Dois princípios informam a impenhorabilidade, são eles: a) a tipicidade, pois deve resultar de regras expressas, sendo que, os casos de impenhorabilidade devem estar escritos pela lei; b) a disponibilidade, já que o executado pode apresentar os seus bens, tidos como impenhoráveis, para satisfazer o crédito devido.

A impenhorabilidade deve sempre ser observada, pois instituída para proteger uma mínima condição de vida para o executado. Assim, inexistentes bens passíveis de penhora, o processo deverá ser suspenso.


5.2 SUSPENSÃO VOLUNTÁRIA

O art. 792 e o art. 265, II do CPC estabelecem que o processo de execução se suspende quando houver convenção das partes neste sentido.

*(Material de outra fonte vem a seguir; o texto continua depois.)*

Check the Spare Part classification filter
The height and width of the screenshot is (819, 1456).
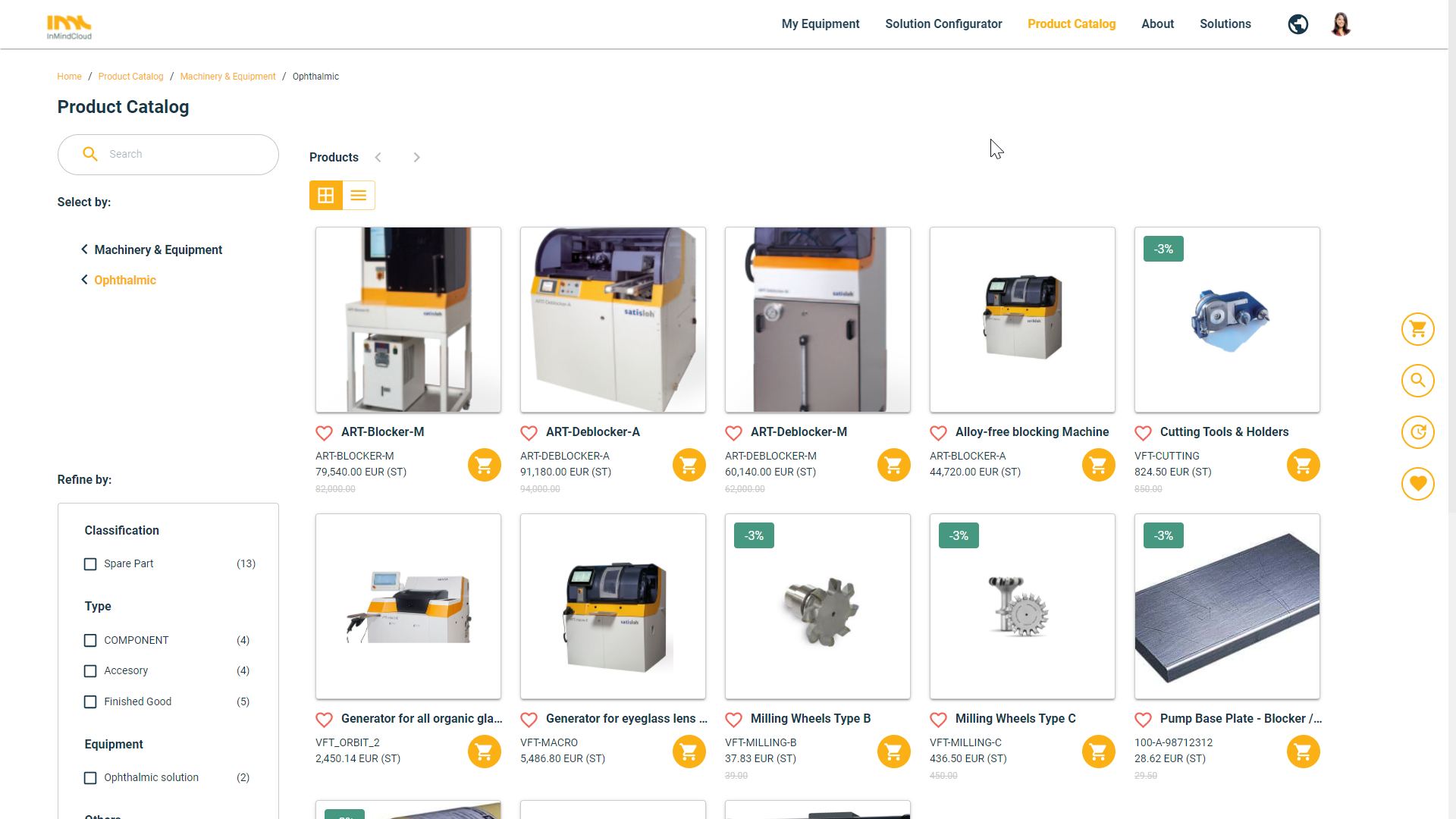(90, 564)
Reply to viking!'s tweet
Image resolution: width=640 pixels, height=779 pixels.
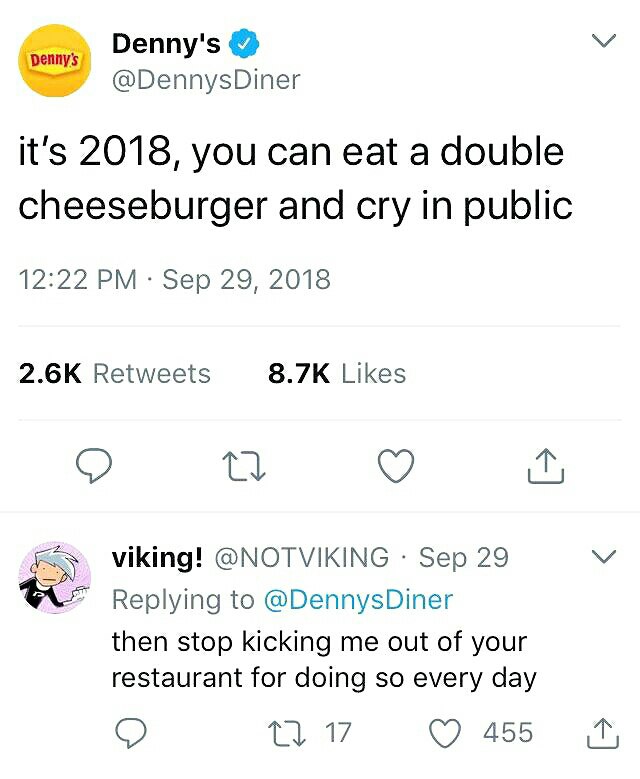click(x=131, y=733)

O autor Araken de Assis fala em dois tipos de suspensão voluntária: a suspensão convencional genérica e a suspensão convencional dilatória.

A convencional genérica é a do art. 265, a qual não depende do estabelecimento de um prazo para a suspensão ou de uma causa específica que a justifique. Tal convenção fica restrita ao prazo legal estabelecido pelo § 3o do art. 265, que é de 06 meses.

A suspensão convencional dilatória é a prevista pelo art. 792 do CPC, ou seja, convindo as partes, o juiz declarará suspensa a execução durante o prazo concedido pelo credor, para que o devedor cumpra voluntariamente a obrigação.

Na segunda convenção, deve ser estabelecido um prazo para que o devedor cumpra a obrigação; o limite temporal é acordado pelas partes. É o que acontece quando as partes acordam quanto ao cumprimento da obrigação de maneira parcelada. Assim, possibilitando o cumprimento, o credor estabelece um prazo para que o executado pague voluntariamente.

O acordo é levado até o juiz para que seja homologado, a partir daí suspende-se, de maneira dilatória, o processo executivo.

Em caso de descumprimento do acordo, ou encerrada a suspensão sem cumprimento, o processo volta ao seu tramite normal.

Lembrando-se que o juiz não se vincula ao acordo das partes, em se deparando com afronta à legalidade pode indeferir a transação.



6 MOMENTO DA SUSPENSÃO

“Já se questionou se a suspensão, mesmo sendo necessária, se dá no momento em que ocorre o fato determinante, ou a partir do pronunciamento judicial a respeito.” (Cândido Rangel Dinamarco)

Já foi feita a distinção entre suspensão obrigatória e voluntária. A partir de tal distinção é possível concluir que: quando a suspensão for obrigatória, estando o juiz vinculado a ela, o processo se suspende a partir do fato incidente, pois a atividade do juiz é meramente declaratória, ele apenas reconhece a causa e declara que o processo está suspenso; e quando a suspensão for voluntária, a atividade judicial é necessária para que haja a suspensão; assim, a suspensão só se verifica a partir da homologação do juiz.

Pode-se concluir que no caso de suspensão obrigatória, a declaração do juiz que suspende o processo tem efeito “ex tunc”, retroagindo à data do fato incidente, e no caso de suspensão voluntária, a homologação judicial tem efeito “ex nunc”, ou seja, com eficácia posterior ao reconhecimento do juiz, pois depende da sua atividade discricionária.

Assim, no primeiro caso, se praticados atos processuais, estes serão ineficazes, nos termos do art. 266 do CPC, pois o processo já estava suspenso a partir da origem do incidente, mesmo que o reconhecimento judicial tenha sido posterior.

É importante ressaltar que tais posições não são unânimes no entendimento doutrinário. Alguns autores entendem que em ambos os casos, o efeito é “ex nunc” a partir da decisão do juiz.